* Page extract *
━━━━━━━━

# house with no soffits



## marc1 (Feb 9, 2012)

my house was built in 1955 with no soffits i have to roof vents and two gable end vents on the top portion of the peak by the way i live in winnipeg mb where winters are really cold and summers are hot and humid im wondering if i should add extra gable vents on the lower part of the gable to help with more ventilation


----------



## joecaption (Nov 30, 2011)

The vents you have now are doing almost no good without the soffit vents.
Far better if you closed off the gable vents, get rid of those ugle roof vents and just had a ridge vent.
Your going to add foam baffles near the wall to soffit area to make sure the insulation is not blocking the air flow.
The soffit vents will add life to the shingles, less chance of fungus forming and ice dams.


----------



## titanoman (Nov 27, 2011)

You have no soffits? Do you have pressure blocking between the rafters or is all open?
Or did you mean you have no soffit vents?


----------



## Roofmaster417 (Jun 9, 2010)

I know alot of people who hold faith in gable vents and roof vent combination.Adding more ventilation to the sides of your home still does nothing really productive if the air has no way of moving out.Heat rises so your concerns should lean more toward the soffit to help create a draw or push.

The best IMO ventilation combination is,has and always will be functioning soffit and RidgeVent combo.

I would add the soffit and on your next reroof I would remove the roof vents and add a a RidgeVent with a snow guard.


----------



## seeyou (Dec 12, 2008)

joecaption said:


> The vents you have now are doing almost no good without the soffit vents.
> Far better if you closed off the gable vents, get rid of those ugle roof vents and just had a ridge vent.
> Your going to add foam baffles near the wall to soffit area to make sure the insulation is not blocking the air flow.
> The soffit vents will add life to the shingles, less chance of fungus forming and ice dams.



He doesn't have soffits to put soffit vents in.


----------



## seeyou (Dec 12, 2008)

marc1 said:


> my house was built in 1955 with no soffits i have to roof vents and two gable end vents on the top portion of the peak by the way i live in winnipeg mb where winters are really cold and summers are hot and humid im wondering if i should add extra gable vents on the lower part of the gable to help with more ventilation



A picture or two would help immensely, but, you could add some roof vents near the bottom edge of the roof. As some one else mentioned, if you have a roof overhang with open cornice, you could possibly vent through the blocking between rafters. More info is needed to understand exactly what you've got there.

What are you trying to accomplish by adding venting? Moisture in the attic or something else?


----------



## concretemasonry (Oct 10, 2006)

Many older homes of that era were built with a minimum of overhang (6" or so) and solid blocking between joists because it was the style and was cheaper. The task of installing soffit vents is not cheap or easy and that is why many still exist.

━━━━━━━━

* Items *

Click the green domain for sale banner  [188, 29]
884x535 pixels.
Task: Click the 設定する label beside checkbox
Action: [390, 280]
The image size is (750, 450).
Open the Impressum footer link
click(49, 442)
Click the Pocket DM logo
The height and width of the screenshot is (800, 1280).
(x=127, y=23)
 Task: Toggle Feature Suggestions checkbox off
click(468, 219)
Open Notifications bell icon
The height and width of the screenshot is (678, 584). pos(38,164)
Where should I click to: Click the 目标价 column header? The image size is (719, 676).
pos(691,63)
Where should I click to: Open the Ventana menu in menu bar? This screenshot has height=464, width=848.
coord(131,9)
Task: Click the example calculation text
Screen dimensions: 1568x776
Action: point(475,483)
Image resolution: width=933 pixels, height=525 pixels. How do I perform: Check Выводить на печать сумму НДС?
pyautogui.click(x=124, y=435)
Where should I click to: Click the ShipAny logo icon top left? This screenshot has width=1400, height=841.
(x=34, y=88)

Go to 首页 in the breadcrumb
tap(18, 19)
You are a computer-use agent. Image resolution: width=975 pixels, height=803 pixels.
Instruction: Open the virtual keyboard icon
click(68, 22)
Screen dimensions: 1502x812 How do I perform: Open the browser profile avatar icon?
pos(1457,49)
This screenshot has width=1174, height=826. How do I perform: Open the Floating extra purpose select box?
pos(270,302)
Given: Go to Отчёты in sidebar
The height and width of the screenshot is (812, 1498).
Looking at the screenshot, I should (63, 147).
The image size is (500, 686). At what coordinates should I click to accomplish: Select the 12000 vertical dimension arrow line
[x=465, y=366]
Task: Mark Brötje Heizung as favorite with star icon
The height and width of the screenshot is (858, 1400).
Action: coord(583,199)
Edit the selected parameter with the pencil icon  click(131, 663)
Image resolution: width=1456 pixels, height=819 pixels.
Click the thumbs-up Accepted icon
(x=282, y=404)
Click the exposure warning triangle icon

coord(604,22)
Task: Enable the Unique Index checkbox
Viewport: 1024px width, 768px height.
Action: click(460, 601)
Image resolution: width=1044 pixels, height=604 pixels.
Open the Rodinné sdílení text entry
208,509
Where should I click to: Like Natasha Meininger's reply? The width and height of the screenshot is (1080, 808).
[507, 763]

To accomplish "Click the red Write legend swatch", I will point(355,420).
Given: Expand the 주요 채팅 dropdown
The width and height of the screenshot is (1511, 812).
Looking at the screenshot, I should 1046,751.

━━━━━━━━

* Required tasks *
1. In the soffit thread, what year was marc1's house built?
2. Please list every distinct username that posts in the soffit thread.

* Expected responses *
1. 1955

2. marc1, joecaption, titanoman, Roofmaster417, seeyou, concretemasonry